Diffusion à Nantes, Brest, Quimper…
« Le problème est très complexe, avertit Patrick Chaudet, le DDSP 35. Nous sommes touchés par des mineurs ou des faux mineurs qui entendent profiter de l’excuse de minorité et qui savent qu’ils ne peuvent pas être expulsés. Il y en a certains pour qui nous parvenons à prouver la majorité mais cela prend du temps et reste difficile à établir. Ces individus nient systématiquement les faits, ne parlent pas et refusent tout examen ».
À Rennes, le procureur Nicolas Jacquet rejette tout laxisme et met en avant la création d’un groupe local de traitement de la délinquance dédié, en 2016, associé « à une politique pénale offensive ». Malgré cette réponse sévère (lire ci-contre), exceptionnelle pour la justice spécifique des mineurs (les mesures éducatives sont toujours privilégiées, conformément à la loi), le phénomène ne s’est pas résorbé. « On l’a cru il y a un an.

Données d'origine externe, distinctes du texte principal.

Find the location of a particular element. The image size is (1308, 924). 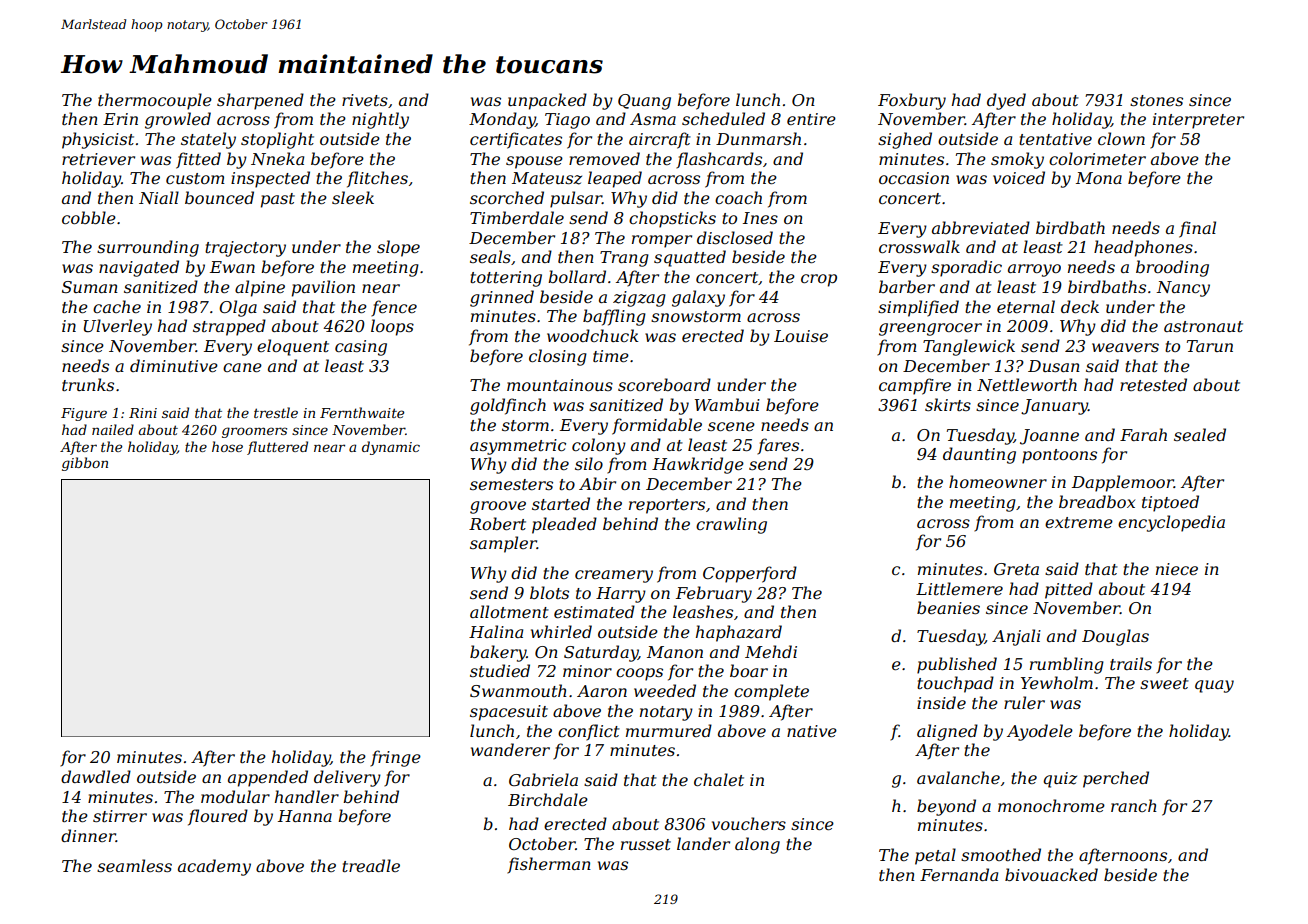

academy is located at coordinates (214, 867).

Beaucoup sont partis. Mais d’autres ont pris leur place. On constate même qu’ils sont plus jeunes et plus violents », confesse le procureur rennais. Des interdictions de séjour ont été prononcées. « Cela a peut-être renforcé la diffusion du phénomène dans d’autres villes, notamment à Nantes et Brest », observe un officier de police. La trace de certains a été repérée à Saint-Brieuc, Quimper, Caen, Angers, Bordeaux… « Ils sont très mobiles et réactifs, commente un autre policier. Pendant l’été 2016, on les a retrouvés sur les plages de Saint-Malo (35), où ils volaient les sacs des baigneurs ».
Les inquiétants résultats d’une enquête
Le phénomène est-il plus étendu ? Quel est le profil de ces jeunes étrangers ? Des réseaux sont-ils à l’oeuvre ? Une enquête, initiée par le procureur de la République de Rennes, a bien été lancée en 2015. Ses résultats, que seule la direction départementale de la sécurité publique d’Ille-et-Vilaine a accepté de nous communiquer, auraient pourtant dû alerter à plus haut niveau. Fin décembre 2015, plus de 600 mineurs étrangers « posaient problème » dans le Grand Ouest. « Le phénomène est en augmentation à Rennes et Nantes, note Patrick Chaudet, le DDSP 35. Nous allons refaire un recensement ».
Alors que l’enquête lancée en Ille-et-Vilaine n’a « pas établi l’existence d’un réseau criminel », à Nantes, la responsable du service mineurs du parquet, la vice-procureure Véronique Surel se dit persuadée du contraire. « Nous n’avons pas pu le prouver jusqu’à présent mais de nombreux indices vont pourtant dans ce sens. Ces enfants sont exploités, sommés de ramener de l’argent. Certains sont drogués, prostitués et violentés ». Ce sentiment qu’un réseau criminel est à l’oeuvre, partagé par le patron de la police bretillienne, change toute la donne. « Ces mineurs se retrouvent victimes et auteurs. Pour le moment, faute de moyens et d’informations, nous en sommes réduits à ne traiter que le premier volet… », se désole Véronique Surel, qui estime aussi que « la réponse ne peut pas être que judiciaire ».